Abrams: Veramente abbiamo avuto un sorprendente ammontare già pianificato in ampi tratti, ma la cosa pazza è che, mentre ci lavori su, inizi ad avere resistenza, non da un attore, non da un regista o da altri autori dello show, ma da uno show che praticamente definisce la sua forma da solo in un modo strano. Una delle cose che amo dello show è l’inerente umorismo nel suo essere pazzo. Se lo show si prendesse troppo seriamente, allora avrei paura che la gente gli riderebbe dietro, ma se lo show ha dell’umorismo al suo interno, allora lo stesso show sta abbracciando e ammettendo la natura assurda di molti episodi e storie. Amo le storie assurde. I miei film preferiti, se pensate a “Lo squalo” o “Aliens” o “Tootsie”, …ci sono film che se descrivi la storia, dici, “Cosa? Bene. Ok.” Ma se è ben fatto, dici, “Oh, mio Dio, è stato il miglior viaggio in assoluto”. Quindi, per me, l’umorismo è aumentato con il proseguire della stagione.
Credo che cose come portare nello show la sorella di Olivia [Ari Graynor] abbiano iniziato a darle almeno opportunità di essere più calorosa con qualcuno. È un personaggio che ammette nello show di non avere amici. Quindi credo che la storia per Olivia nel corso del tempo sia quella di una donna in guardia e protettiva che, col tempo, è in un certo senso forzata ad essere più vulnerabile. E vedrete, succederà davvero qualcosa l’anno prossimo. Ma sarà un’evoluzione per lei.

Se dovessimo dire che la prima stagione si riferiva all’incontro dei personaggi e al loro incontro con il nemico, come descriveresti ciò che stai pianificando per la stagione due?
Abrams: Direi, sì, penso che il primo anno riguardasse, non vedere il nemico, ma arrivare a capire almeno che un nemico c’è. Non direi che, in un certo modo, la stagione due porta ad incontrare il nemico. La prima stagione è identificare che c’è un nemico e realmente conoscersi gli uni con gli altri. Ma credo che nel progredire dello show quello che vedrete nella seconda stagione sarà che si sta creando un tipo molto specifico di confronto, e credo che vedrete che ci sarà un interessante cambiamento nel paradigma fondamentale dello show all’inizio della prossima stagione, in un modo molto figo.

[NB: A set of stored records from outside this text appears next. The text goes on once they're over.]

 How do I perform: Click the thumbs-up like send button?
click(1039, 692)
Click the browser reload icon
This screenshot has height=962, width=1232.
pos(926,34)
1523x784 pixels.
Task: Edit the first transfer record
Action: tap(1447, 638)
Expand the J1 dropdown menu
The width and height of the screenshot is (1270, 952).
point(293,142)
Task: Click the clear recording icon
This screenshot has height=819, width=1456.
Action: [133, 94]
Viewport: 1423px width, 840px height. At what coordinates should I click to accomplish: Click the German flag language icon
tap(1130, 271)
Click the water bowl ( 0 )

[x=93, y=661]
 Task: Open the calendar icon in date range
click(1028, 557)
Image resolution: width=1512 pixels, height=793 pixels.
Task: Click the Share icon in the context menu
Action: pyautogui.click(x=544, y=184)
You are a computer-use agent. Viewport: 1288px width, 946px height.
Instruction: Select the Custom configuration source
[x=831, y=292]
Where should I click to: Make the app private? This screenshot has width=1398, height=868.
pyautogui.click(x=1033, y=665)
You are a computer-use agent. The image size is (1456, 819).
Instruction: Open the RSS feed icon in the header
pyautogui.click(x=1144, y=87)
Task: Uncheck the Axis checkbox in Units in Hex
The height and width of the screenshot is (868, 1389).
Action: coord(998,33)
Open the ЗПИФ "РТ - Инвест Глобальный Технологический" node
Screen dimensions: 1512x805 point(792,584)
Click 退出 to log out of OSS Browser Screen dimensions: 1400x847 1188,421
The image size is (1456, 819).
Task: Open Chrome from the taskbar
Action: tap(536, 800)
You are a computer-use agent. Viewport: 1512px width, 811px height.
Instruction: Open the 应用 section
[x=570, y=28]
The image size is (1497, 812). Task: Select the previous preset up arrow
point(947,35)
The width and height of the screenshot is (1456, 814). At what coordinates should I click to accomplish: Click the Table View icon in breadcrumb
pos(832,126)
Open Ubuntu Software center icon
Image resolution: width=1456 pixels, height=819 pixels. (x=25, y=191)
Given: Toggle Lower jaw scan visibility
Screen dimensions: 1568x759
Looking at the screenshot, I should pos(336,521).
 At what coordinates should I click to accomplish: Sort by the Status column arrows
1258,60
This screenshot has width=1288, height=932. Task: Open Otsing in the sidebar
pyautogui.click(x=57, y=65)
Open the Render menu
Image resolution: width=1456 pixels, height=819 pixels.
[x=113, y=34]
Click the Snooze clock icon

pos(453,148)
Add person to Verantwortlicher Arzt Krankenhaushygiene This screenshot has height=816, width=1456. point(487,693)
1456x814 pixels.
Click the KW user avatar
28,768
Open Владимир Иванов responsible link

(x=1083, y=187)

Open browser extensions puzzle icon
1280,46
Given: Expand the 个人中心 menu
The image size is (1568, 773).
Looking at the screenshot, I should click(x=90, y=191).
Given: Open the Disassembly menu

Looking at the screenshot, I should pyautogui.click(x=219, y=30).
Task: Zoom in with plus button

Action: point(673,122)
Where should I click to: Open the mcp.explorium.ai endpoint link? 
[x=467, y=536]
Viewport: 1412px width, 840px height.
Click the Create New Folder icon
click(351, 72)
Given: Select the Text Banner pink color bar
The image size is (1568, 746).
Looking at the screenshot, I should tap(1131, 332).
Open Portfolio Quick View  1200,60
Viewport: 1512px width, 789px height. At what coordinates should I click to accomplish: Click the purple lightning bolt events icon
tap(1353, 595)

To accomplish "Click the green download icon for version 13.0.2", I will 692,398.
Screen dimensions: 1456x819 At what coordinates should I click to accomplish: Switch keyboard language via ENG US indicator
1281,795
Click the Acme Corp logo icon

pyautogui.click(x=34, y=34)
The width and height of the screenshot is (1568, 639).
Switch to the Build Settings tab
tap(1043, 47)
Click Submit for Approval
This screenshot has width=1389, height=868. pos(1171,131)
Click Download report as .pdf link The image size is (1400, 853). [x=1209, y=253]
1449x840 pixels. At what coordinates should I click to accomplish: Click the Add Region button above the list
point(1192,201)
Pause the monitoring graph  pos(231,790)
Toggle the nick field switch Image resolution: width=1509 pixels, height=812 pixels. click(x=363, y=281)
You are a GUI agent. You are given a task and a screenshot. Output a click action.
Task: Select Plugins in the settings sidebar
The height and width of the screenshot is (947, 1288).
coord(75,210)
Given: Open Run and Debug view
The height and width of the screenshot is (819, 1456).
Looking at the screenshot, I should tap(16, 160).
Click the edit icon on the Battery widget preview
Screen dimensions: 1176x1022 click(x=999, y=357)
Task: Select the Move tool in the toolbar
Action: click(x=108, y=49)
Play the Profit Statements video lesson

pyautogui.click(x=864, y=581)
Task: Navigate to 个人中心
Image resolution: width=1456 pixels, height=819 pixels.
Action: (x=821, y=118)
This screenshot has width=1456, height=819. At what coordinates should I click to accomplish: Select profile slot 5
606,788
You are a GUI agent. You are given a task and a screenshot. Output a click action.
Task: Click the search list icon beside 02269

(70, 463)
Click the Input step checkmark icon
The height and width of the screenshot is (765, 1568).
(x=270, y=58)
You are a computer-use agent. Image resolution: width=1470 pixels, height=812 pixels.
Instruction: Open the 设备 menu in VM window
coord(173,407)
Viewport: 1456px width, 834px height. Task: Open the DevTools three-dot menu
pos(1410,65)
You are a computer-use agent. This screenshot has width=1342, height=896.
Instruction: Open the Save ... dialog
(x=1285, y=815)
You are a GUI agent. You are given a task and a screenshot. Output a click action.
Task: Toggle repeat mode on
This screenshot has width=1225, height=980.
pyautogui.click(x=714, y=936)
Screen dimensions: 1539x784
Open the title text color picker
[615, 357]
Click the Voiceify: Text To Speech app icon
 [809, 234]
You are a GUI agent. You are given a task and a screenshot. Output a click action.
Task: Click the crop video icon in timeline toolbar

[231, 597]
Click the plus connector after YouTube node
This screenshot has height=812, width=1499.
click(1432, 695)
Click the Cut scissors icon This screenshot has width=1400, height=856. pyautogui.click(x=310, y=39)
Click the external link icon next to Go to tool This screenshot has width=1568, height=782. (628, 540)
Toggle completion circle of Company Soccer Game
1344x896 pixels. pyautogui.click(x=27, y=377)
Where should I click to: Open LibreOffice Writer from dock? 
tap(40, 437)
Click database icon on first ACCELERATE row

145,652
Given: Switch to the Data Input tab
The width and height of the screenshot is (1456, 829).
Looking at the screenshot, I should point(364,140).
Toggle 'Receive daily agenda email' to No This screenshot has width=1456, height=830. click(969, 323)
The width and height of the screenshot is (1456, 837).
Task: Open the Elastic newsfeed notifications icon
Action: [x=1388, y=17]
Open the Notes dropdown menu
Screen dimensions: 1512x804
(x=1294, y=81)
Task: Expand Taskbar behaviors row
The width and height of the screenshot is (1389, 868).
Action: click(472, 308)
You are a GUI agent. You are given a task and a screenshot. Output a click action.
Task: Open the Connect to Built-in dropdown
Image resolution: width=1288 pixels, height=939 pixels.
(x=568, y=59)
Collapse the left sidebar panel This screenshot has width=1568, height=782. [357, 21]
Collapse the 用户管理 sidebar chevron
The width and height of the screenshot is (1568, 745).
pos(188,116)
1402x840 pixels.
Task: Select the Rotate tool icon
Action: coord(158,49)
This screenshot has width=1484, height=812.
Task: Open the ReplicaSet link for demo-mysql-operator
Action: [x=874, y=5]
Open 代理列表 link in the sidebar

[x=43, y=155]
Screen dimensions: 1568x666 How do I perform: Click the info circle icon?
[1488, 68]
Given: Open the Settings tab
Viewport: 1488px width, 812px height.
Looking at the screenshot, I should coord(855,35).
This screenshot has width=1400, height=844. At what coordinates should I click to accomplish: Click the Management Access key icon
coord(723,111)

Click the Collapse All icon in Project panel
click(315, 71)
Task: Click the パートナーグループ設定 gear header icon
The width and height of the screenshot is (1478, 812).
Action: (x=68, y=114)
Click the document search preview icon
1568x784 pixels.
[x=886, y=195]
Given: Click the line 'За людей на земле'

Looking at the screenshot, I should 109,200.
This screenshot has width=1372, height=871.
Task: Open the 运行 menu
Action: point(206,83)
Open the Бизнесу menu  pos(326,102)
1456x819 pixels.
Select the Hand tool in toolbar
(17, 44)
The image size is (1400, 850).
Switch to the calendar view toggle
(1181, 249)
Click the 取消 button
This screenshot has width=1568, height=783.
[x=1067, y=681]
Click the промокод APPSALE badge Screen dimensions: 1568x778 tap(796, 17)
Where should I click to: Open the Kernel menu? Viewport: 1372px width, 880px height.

Senza andare troppo nei dettagli, c’è un modo divertente e nuovo nel prossimo anno che credo sia…non si sa mai come funzionerà. Incroci solo le dita e preghi che piaccia alla gente, ma sento che sarà uno di quegli inizi della stagione successiva che mi eccitano in un modo che è più di un semplice “Oh, non vedo l’ora che tornino indietro”. È “Non vedo l’ora che facciano esperienza di ciò che abbiamo fatto e che tornino indietro in questo modo”. So di essere stato follemente vago, ma direi che l’eccitazione non c’è solo ora nel vedere questi personaggi che iniziano a conoscersi ma sta nel giocare un po’ con tutto ciò.